### Extracted material
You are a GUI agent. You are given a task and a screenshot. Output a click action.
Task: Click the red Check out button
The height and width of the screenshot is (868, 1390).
---
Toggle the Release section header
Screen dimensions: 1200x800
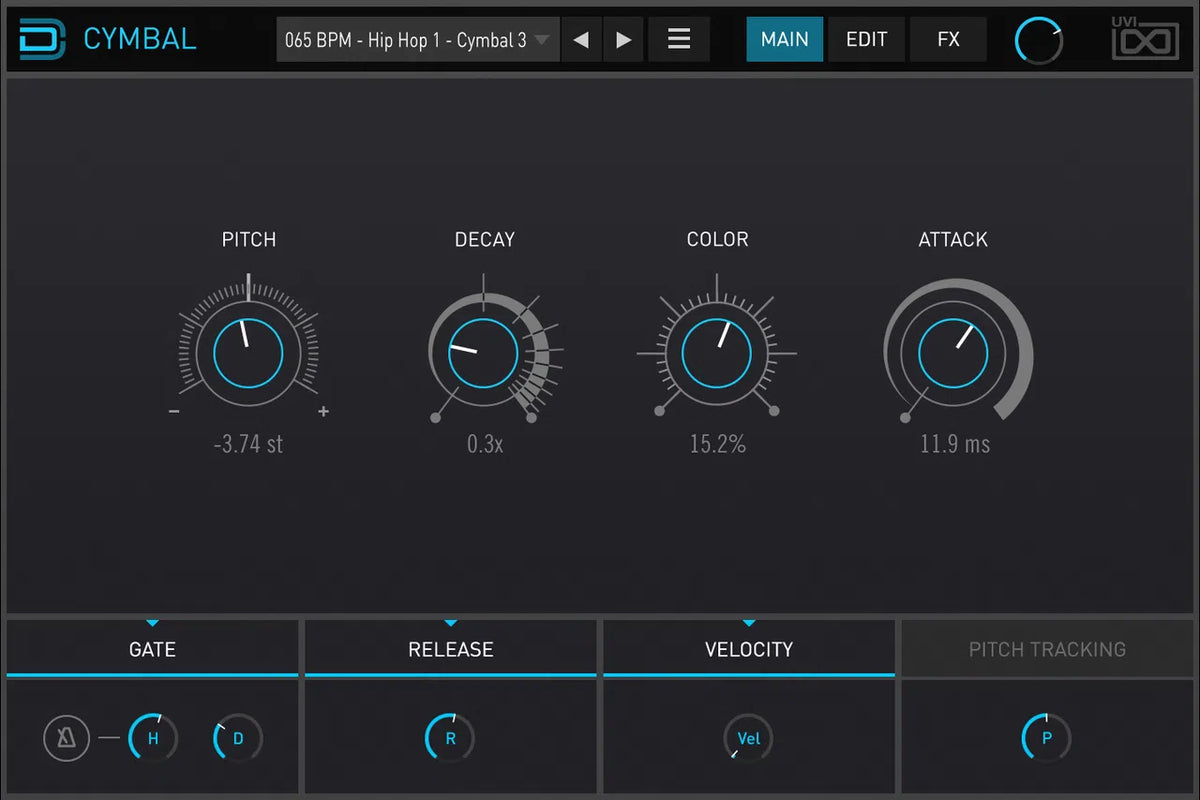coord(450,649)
---
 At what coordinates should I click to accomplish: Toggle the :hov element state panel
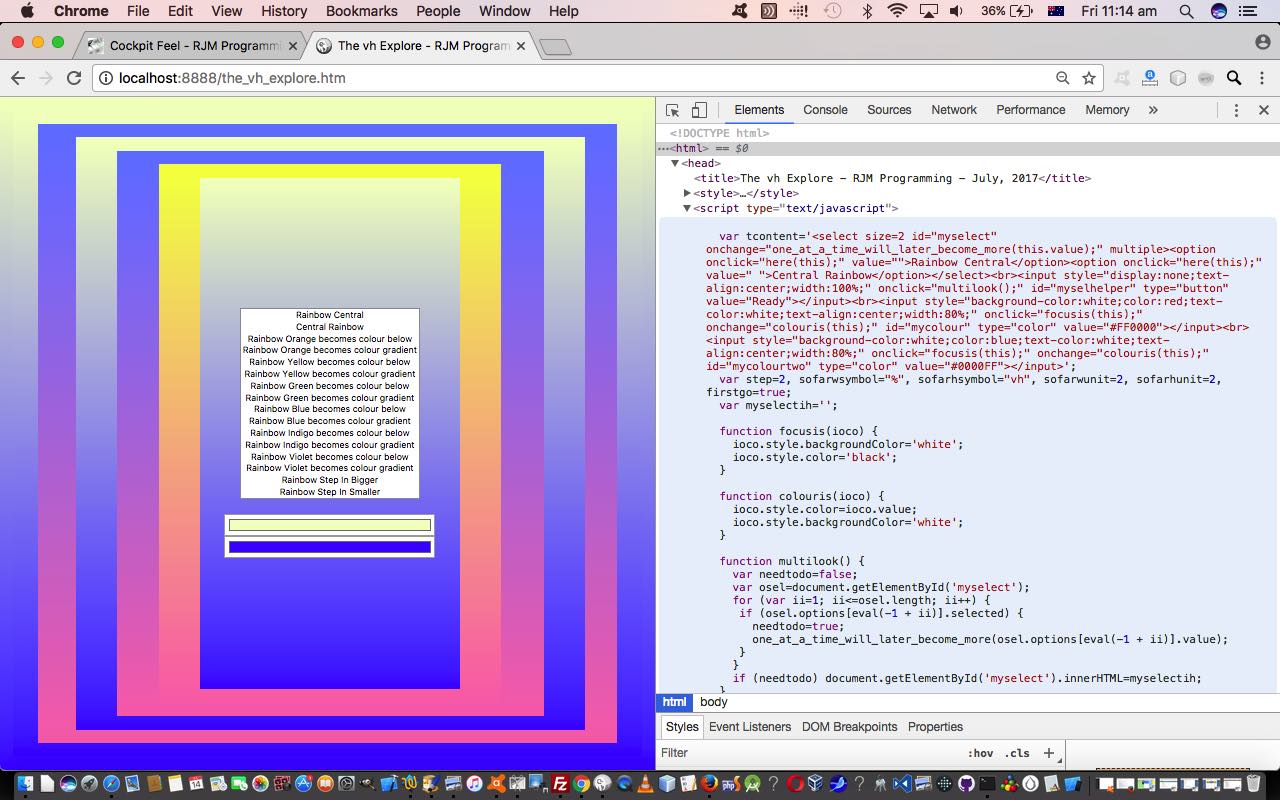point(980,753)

### Required work
Retype the listing lines from the line with "You are a GUI" to the line with "The height and", both included, without any changes.

### Solved problem
You are a GUI agent. You are given a task and a screenshot. Output a click action.
Task: Click the red Check out button
The height and width of the screenshot is (868, 1390).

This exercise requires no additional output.